Uganda: Magistrate Paid for One Year Without Working

13 January 2020

The Judicial Service Commission (JSC) has summoned a Grade One Magistrate to explain why he continued earning salary and allowances for a year yet he had abandoned work for other duties outside the Judiciary.

The magistrate is expected to face the JSC search and recruitment committee on January 17.

"This follows a submission we received from the chambers of the Chief Registrar on the said magistrate's abandonment of duty," a source told Daily Monitor at the weekend.

According to sources within the Judiciary, the magistrate was appointed about a year ago and posted to a chief magistrate's court in eastern Uganda.

The sources say he reported to the court once but did not remain there. Instead, sources say, he joined a commission of inquiry without first seeking and obtaining leave from the chief registrar, his supervisor.

It's alleged that since his name had been entered onto the pay roll, he was being paid salary for all this time yet he had not been working at the court.

It was discovered last year when magistrates protested that their monthly allowances had been reduced.

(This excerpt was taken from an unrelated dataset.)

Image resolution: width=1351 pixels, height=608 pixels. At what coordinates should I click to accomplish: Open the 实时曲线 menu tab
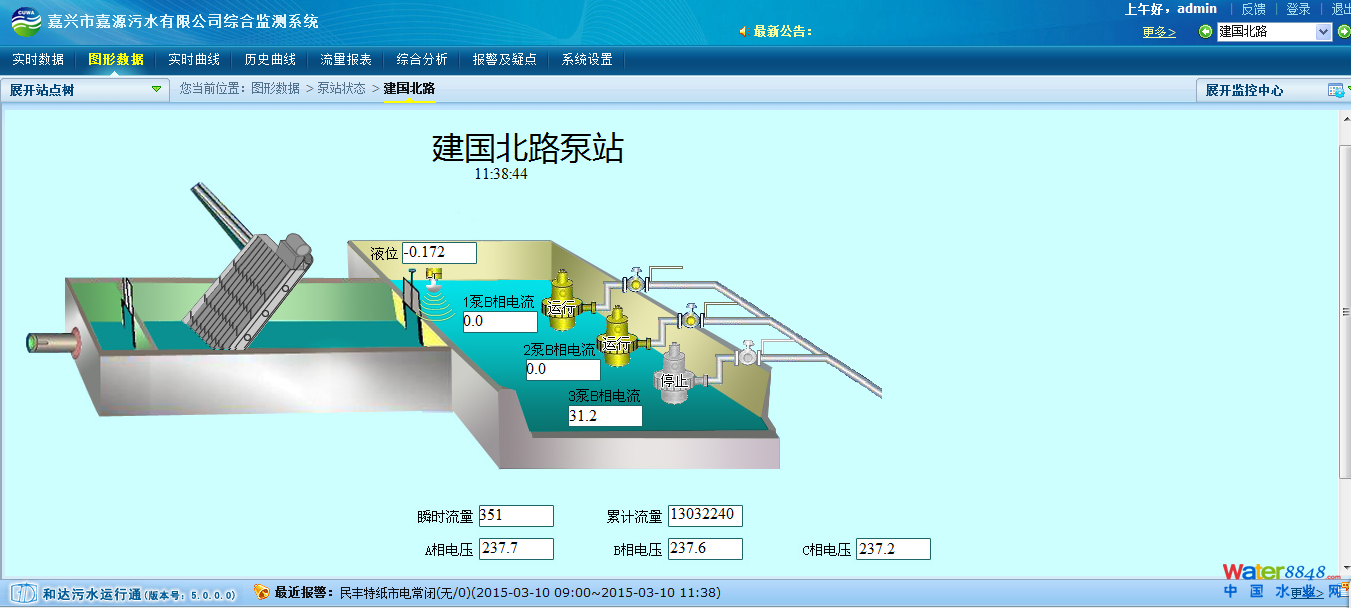pos(194,60)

The magistrate was reportedly among those who complained about the cut, which alerted the Judiciary that he had not been working.

"The red flag was raised after he made a lot of noise on one of the social media forums for magistrates. That is when the outgoing Chief Registrar (now High Court judge Esta Nambayo) discovered that he was not working yet he was earning a salary," the source said on Friday.

Section 39 of the Public Service Standing Orders states that if a civil servant absconds from duty for 30 days, he or she should be struck off the payroll.

"In the absence of communication from the officer and failure to resume duty within 30 days, the officer shall be deemed to have abandoned duty. The responsible officer shall stop the salary immediately and submit to the appointing authority for a formal directive of his or her removal from the Public Service on abandonment of duty," reads in part Section 19 of the Public Service Standing Orders.

Efforts to reach the magistrate on the matter were futile as his mobile phone contacts were switched off by press time yesterday.